I briefly mentioned waking up in the middle of the night on day three of my hospital stay with suffocating nightmares. I believed at the time that it was the enemy trying to intimidate me and make me fearful….one last attempt to slow me down and silence me. But over the last few months, I am realizing that perhaps these dreams were never from the enemy to begin with. Perhaps these dreams were from God himself. But the question of why a God so great would give dreams that left me feeling terrified plagued me. I am one who has repeatedly reminded myself and others that God is not the author of fear so to say He gave me these dreams could not possibly be the case….could it? I still do not fully understand the origin of the dreams. But as I share them, I believe you will agree with me that it doesn’t really matter. What we must focus on is perspective. And not our perspective but living a life through the eyes of Jesus. When we do, revelation comes even in the middle of a fear driven moment. With each dream I had that night, it is true that I felt a level of fearful intimidation, but God has taken those dreams one by one and shown where He stood. He illustrated His authority and power that can only be found through being focused on Him and by doing so, also reminded me of what authority lives within me because He walks with me. I believe with all my heart it was yet another way He was preparing me for what I would encounter outside of the hospital once I went home-preparing my armor, strengthening my heart and providing me weapons so I could face the next step as the intense battle of recovery would begin.
Dream 1:
Imagine a carousel and the way it moves around in a circle. Now remove the horses and anything fun leaving you with the platform and movement. I was standing right in the center where there was no motion and what was circulating around me were very real TV-like images. The best I can describe the general feel of the imagery was carnival horror movie. Moulin rouge weird. Each scene circled around in its own TV screen before it passed by and the next one followed. Once scene stopped in front of me. There was a group of behind-the-scene carnival like people. Dirty, makeup running, drinking, drugs, cackling laughter, hanging all over each other in a cloud of smoke. There was one man in the middle. He had a white stained sleeveless undershirt on with black suspenders holding up pants too big for him. It was as if he was the dirty clown in half the costume. His makeup was only partially on his face and running off with sweat. His dark hair was messy as if he just took off a wig. And he sat there in the middle of everything and everyone. No one else in the scene noticed me but the man in the middle locked eyes with me directly. Through the smoke, he reached his hand out to me and his hand came through the TV screen in from of me. He held it there and waiting for me to take it. It was as if he was offering me his hand to join them. I knew in my dream that if I took it, he would pull me in to become a part of this scene. I did not take his hand. And immediately that dream faded.

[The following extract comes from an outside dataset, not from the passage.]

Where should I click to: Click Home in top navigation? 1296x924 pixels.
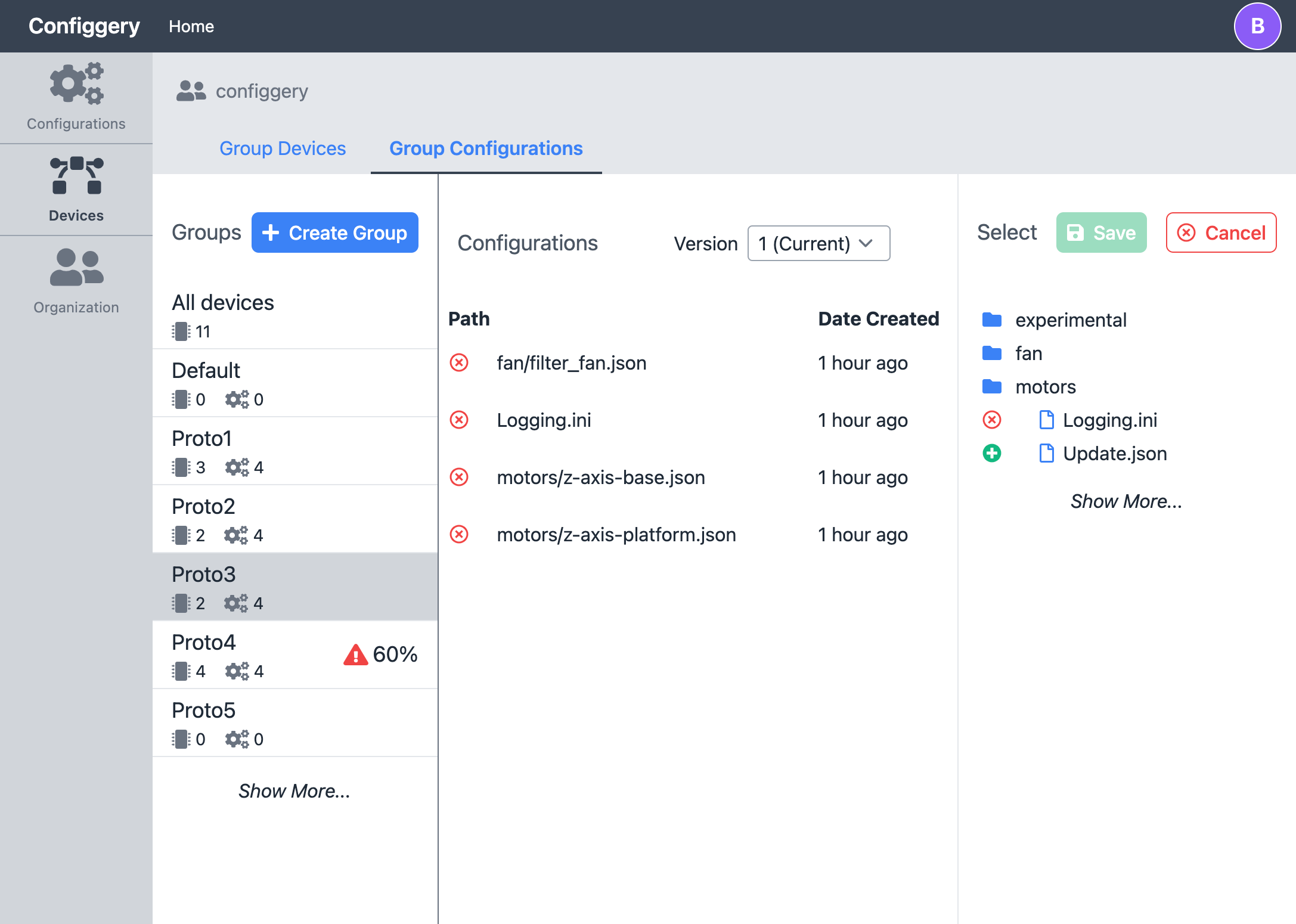point(191,26)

Imagine a carousel and the way it moves around in a circle. Now remove the horses and anything fun leaving you with the platform and movement. I was standing right in the center where there was no motion and what was circulating around me were very real TV-like images. The best I can describe the general feel of the imagery was carnival horror movie. Moulin rouge weird. Each scene circled around in its own TV screen before it passed by and the next one followed. Once scene stopped in front of me. There was a group of behind-the-scene carnival like people. Dirty, makeup running, drinking, drugs, cackling laughter, hanging all over each other in a cloud of smoke. There was one man in the middle. He had a white stained sleeveless undershirt on with black suspenders holding up pants too big for him. It was as if he was the dirty clown in half the costume. His makeup was only partially on his face and running off with sweat. His dark hair was messy as if he just took off a wig. And he sat there in the middle of everything and everyone. No one else in the scene noticed me but the man in the middle locked eyes with me directly. Through the smoke, he reached his hand out to me and his hand came through the TV screen in from of me. He held it there and waiting for me to take it. It was as if he was offering me his hand to join them. I knew in my dream that if I took it, he would pull me in to become a part of this scene. I did not take his hand. And immediately that dream faded.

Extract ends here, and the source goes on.